Although some parts of the world have seen progress in maternal mortality, rates in sub-Saharan Africa are likely to make it such that the Millennium Development Goal 5 (MDG5) on improving maternal health will not be met, according to a report in The Lancet, Women Deliver special issue.

Professor Ken Hill, Harvard Center for Population and Development Studies, Cambridge, MA, USA,and gathered data from a range of sources and used a wide array of methods to produce comparable country, regional and global maternal mortality ratios for the year 2005, as well as assessing trends during the period 1990-2005.

The writers estimate that in 2005 there were 535,900 maternal deaths – a maternal mortality ratio of 402 deaths per 100,000 live births. 50% of these deaths took place in sub-Saharan Africa (270,500), and 45% in Asia (240,600). Maternal mortality rates ranged from 1 maternal death per 100,000 live births in the Republic of Ireland to 2,100 maternal deaths per 100,000 live births in Sierra Leone.

“This huge difference in risk dwarfs differences for other commonly used health indicators, such as the infant mortality rate, and makes it likely that effective interventions to reduce maternal mortality exist but are not being widely implemented,” the researchers explain.

According to the researchers, the global decline in maternal mortality ratios has been at a snail’s pace – under 1% annually between 1990 and 2005. Latin America, the Caribbean, North Africa, East and South East Asia experienced much faster declines. Figures for sub-Saharan Africa during the same period are of “great concern” – there was a decline, but a tiny one.

“In the context of MDG5, progress is slow. The yearly rate of decline required to achieve the MDG5 target of reducing national maternal mortality ratios by three-quarters between 1990 and 2015 is 5•5%, far faster than the 2•5% decrease per year estimated for the countries with data or even the 4.6% fall estimated for upper-middle income countries,” the researchers wrote.

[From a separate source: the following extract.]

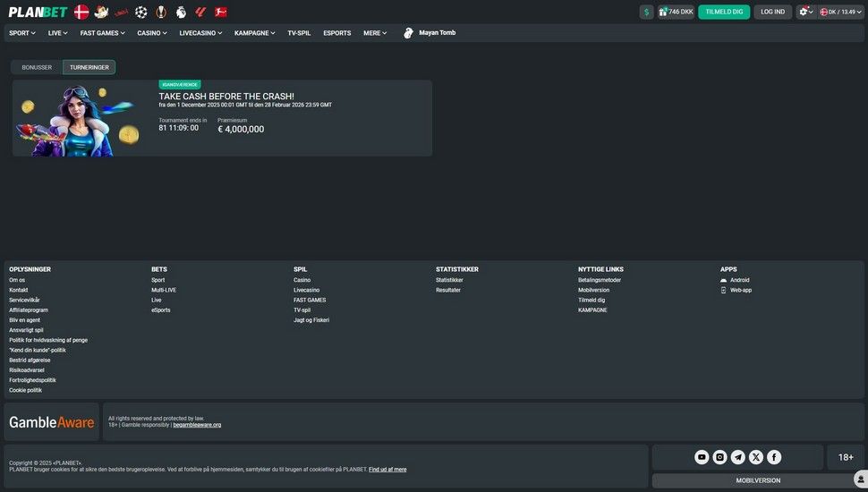
Task: Click the LOG IND button
Action: 772,12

“To achieve MDG5 targets by 2015 will need a huge and urgent emphasis on improved pregnancy and delivery care throughout the developing world. Identifying progress by 2015 will also require a major investment in data availability and data quality,” they concluded.

Accompanying Comment

Abdo Yazbeck, World Bank Institute, World Bank, Washington, DC, USA, writes about how difficult it is to measure maternal mortality and offers some possible solutions for solving this. “But the difficulty in coming up with the estimates of maternal mortality shows how far we are in many countries, from having national health systems that can measure problems, much less solve them,” Yazbeck writes.

Maternal mortality is defined as the death of a woman during pregnancy or in the 42 days following birth due to causes directly or indirectly associated with the pregnancy.

The Women Deliver Conference – October 18-20

The maternal health of women is crucial for families to survive, for economies to thrive, and cuts to the very heart of our society. The aim of The Women Deliver Conference is to focus global attention on the investment needed to save the lives and improve the health of women, mothers and newborns globally.

These issues, as well as pregnancy complications and induced abortion rates are all discussed in depth at the Women Deliver special issue of The Lancet.